TEXTE DE L'EXERCICE

++++

C.L. : Transparence, humilité et pédagogie sont les principes fondateurs d’une communication pertinente et différenciante. Dans un univers où l’on trouve tant d’infox, nous devons proposer des informations à haute valeur ajoutée. En dévoilant les coulisses de nos entreprises, en expliquant nos métiers, en embarquant nos partenaires comme les associations de patients ainsi que nos 100 000 collaborateurs, nous pourrons renforcer la confiance.
Comment faire, alors que communiquer sur le médicament n’est pas autorisé ? N’est-ce pas là que le bât blesse ?
C.L. : Nous ne pouvons pas communiquer sur nos innovations mais nous pouvons communiquer sur la façon dont nous les inventons et les mettons à disposition. Qui sait que l’industrie pharmaceutique fait partie des secteurs qui contribuent le plus à l’attractivité de la France en matière de recherche, par exemple ? Aucun sujet ne doit être éludé.
G.K. : À mon avis, une pédagogie sur le médicament reste nécessaire pour le grand public, via des actions d’éducation et ce, dès l’école primaire. Les autorités de santé doivent certes réguler les relations de l’industrie avec ses partenaires, mais elles ne peuvent continuer à nier leur existence ou les traiter en pestiférés.
Quels leviers seraient les plus appropriés pour rapprocher le secteur de ses usagers ?

++++

DONNÉES FOURNIES
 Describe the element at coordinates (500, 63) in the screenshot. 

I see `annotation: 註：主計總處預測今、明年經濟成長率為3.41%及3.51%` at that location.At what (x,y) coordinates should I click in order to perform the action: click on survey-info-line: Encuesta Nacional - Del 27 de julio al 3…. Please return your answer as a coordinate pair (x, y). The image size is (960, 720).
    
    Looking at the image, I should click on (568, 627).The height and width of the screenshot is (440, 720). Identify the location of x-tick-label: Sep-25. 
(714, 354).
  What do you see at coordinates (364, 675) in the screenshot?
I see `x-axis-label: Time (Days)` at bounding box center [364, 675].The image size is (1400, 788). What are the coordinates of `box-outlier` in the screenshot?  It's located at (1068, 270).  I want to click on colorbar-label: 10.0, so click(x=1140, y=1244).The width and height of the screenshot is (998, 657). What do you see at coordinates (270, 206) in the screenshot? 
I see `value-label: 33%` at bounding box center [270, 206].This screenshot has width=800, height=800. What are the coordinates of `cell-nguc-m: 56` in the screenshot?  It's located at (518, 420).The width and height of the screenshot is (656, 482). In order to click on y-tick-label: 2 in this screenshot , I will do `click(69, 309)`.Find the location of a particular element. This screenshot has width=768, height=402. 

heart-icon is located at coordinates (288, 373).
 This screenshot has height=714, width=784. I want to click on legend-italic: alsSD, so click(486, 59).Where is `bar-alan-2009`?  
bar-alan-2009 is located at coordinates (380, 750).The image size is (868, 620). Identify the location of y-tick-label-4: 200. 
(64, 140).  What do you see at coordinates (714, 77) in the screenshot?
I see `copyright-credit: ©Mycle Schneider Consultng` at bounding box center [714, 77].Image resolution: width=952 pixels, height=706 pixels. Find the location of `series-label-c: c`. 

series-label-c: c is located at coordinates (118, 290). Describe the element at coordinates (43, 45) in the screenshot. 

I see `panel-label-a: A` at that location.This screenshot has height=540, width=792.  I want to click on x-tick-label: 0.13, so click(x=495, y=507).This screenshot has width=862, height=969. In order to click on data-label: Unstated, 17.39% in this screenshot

++++

CONSIGNE A
D'après le texte de l'exercice, quels sont les principes fondateurs d'une communication pertinente et différenciante ?
CONSIGNE B
Recopiez le passage du texte de l'exercice qui va de « C.L. : Transparence, humilité » à « renforcer la confiance. ».
CONSIGNE C
Reformulez plus brièvement, en deux phrases, le paragraphe du texte de l'exercice qui commence par « G.K. : À mon avis ».
Les lignes n'ont aucun lien avec le texte de l'exercice.

RÉPONSE A
La transparence, l'humilité et la pédagogie.

RÉPONSE B
C.L. : Transparence, humilité et pédagogie sont les principes fondateurs d’une communication pertinente et différenciante. Dans un univers où l’on trouve tant d’infox, nous devons proposer des informations à haute valeur ajoutée. En dévoilant les coulisses de nos entreprises, en expliquant nos métiers, en embarquant nos partenaires comme les associations de patients ainsi que nos 100 000 collaborateurs, nous pourrons renforcer la confiance.

RÉPONSE C
Selon G.K., le grand public a encore besoin d'une pédagogie sur le médicament, par des actions d'éducation dès l'école primaire. Les autorités de santé doivent réguler les relations de l'industrie avec ses partenaires, sans nier leur existence ni les traiter en pestiférés.